Fri Mar 4 20:09:07 UTC 2022

On Fri, 4 Mar 2022 17:30:48 GMT, XenoAmess <duke at openjdk.java.net> wrote:

>> 8281631: HashMap copy constructor and putAll can over-allocate table
>
> XenoAmess has updated the pull request incrementally with one additional commit since the last revision:
> 
>   refine test

> I see codes WhiteBoxResizeTest. If you want to add some class who not extend HashMap into it, it need to change very much contents, nearly a rewrite. Though if you really want this I would like to have a try.

> done but cannot pass that test, because WeakHashMap have no such mechanism that do not create table[] when empty, only create it when first element exist, but HashMap do.
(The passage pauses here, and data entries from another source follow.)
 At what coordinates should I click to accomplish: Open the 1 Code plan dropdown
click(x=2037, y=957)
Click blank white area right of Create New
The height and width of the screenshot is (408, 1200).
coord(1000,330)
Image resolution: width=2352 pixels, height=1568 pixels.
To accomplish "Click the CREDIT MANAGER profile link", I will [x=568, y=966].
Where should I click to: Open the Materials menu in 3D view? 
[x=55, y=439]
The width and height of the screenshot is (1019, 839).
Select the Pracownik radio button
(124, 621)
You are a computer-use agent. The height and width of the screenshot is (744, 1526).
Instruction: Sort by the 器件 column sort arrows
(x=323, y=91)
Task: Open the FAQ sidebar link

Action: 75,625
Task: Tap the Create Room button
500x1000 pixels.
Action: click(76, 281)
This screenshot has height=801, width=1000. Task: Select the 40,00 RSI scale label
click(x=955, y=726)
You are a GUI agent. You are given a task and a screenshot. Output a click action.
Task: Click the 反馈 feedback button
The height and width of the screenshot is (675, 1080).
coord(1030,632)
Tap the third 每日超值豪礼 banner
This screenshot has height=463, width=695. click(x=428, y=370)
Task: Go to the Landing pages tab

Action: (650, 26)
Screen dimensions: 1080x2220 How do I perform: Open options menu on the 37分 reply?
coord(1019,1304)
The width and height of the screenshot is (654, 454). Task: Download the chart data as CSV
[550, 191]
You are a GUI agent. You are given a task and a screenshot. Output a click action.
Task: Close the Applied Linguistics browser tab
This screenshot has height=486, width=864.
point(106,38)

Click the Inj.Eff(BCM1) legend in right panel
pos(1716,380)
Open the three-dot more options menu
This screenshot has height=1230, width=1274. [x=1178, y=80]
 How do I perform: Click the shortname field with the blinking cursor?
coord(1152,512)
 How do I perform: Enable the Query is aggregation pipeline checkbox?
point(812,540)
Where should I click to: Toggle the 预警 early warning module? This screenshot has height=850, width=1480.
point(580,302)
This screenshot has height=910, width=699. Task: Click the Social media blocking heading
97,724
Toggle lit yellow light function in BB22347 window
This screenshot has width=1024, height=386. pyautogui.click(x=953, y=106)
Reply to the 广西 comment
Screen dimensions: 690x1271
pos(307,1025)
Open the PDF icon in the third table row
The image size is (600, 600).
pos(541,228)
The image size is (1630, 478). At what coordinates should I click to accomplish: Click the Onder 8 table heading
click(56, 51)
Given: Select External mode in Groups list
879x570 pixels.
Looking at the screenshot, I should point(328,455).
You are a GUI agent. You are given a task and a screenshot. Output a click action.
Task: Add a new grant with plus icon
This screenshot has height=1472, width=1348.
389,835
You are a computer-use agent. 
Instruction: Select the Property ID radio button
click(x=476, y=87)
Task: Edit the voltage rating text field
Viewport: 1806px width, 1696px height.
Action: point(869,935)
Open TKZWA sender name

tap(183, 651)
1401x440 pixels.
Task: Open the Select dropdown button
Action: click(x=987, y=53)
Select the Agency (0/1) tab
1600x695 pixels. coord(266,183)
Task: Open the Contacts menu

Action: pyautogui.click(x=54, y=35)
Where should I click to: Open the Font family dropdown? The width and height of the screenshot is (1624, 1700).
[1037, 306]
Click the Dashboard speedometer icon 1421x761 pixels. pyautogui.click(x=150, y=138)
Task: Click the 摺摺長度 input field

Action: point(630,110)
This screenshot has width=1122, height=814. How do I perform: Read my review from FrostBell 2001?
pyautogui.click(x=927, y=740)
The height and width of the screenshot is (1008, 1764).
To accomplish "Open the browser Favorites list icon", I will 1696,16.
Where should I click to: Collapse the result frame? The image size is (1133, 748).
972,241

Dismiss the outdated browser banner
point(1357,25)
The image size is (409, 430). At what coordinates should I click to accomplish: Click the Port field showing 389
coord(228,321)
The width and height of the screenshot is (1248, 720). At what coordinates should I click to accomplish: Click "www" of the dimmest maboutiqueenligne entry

Yes, I'd like for the WhiteBoxResizeTest to continue to test (most of) what it's currently testing, in addition to new tests for the cases you're fixing here. The commonality here is that they're all hash tables using separate chaining, they use power-of-two table sizes, and they have a load factor that governs when the table is resized.

The alternative is to have another test somewhere else that tests things that are very similar and that might or might not overlap in some ways. In addition, if we end up with a really comprehensive set of tests here in WhiteBoxResizeTest, it might reduce the need for the Enum/ConstantDirectoryOptimalCapacity.java test and the stuff in the test library that it uses. (But again, that cleanup should be separate from this.)

That said, I agree, WhiteBoxResizeTest will need some rewriting. There are two main areas that need some attention: infrastructure to get internals like the `table` field, and handling of test cases themselves.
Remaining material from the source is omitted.